Work to complete »
Determine how many lines of the data below contain the string "Click", treating uppercase and lowercase letters as distinct. Give only the number.

Records for the task »
──────

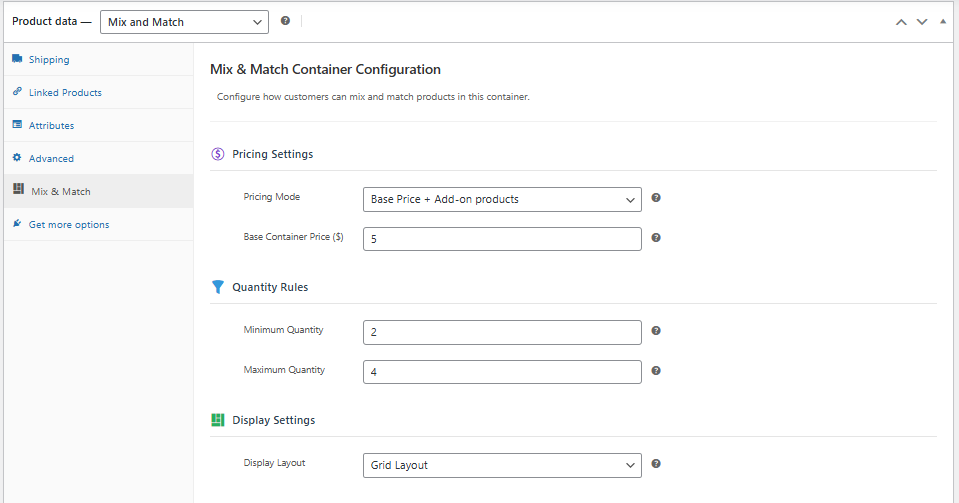The width and height of the screenshot is (959, 503).
Task: Click the Quantity Rules funnel icon
Action: pos(218,287)
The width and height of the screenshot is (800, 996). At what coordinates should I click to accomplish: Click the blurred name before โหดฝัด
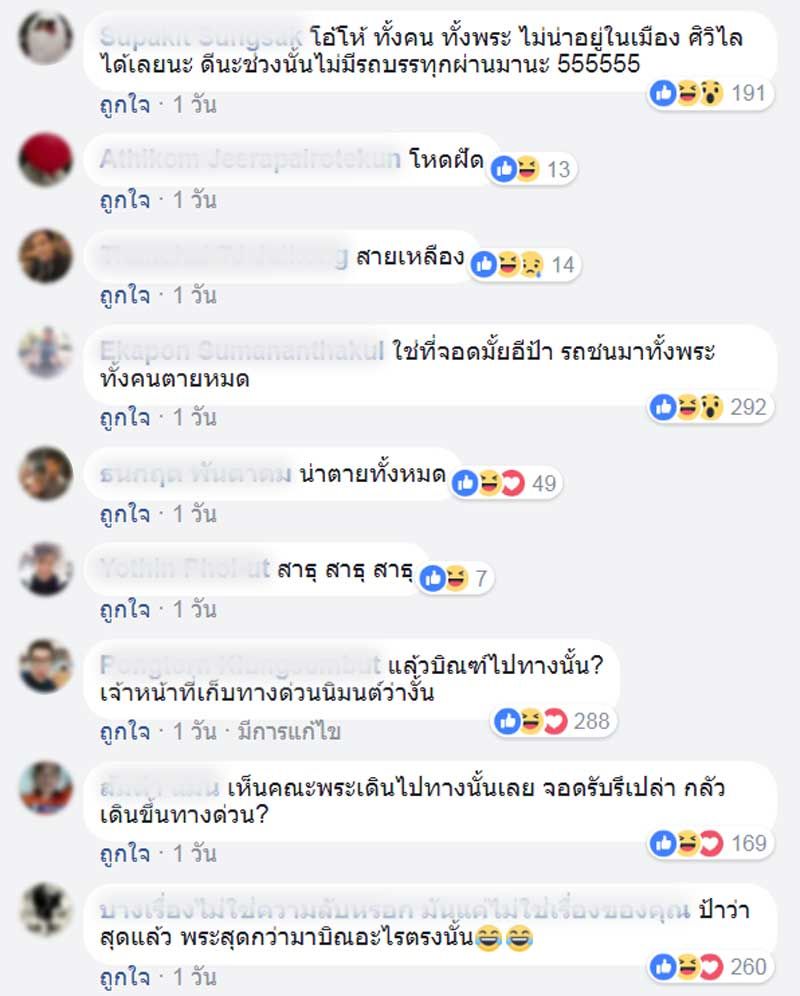[250, 159]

──────

Answer »
2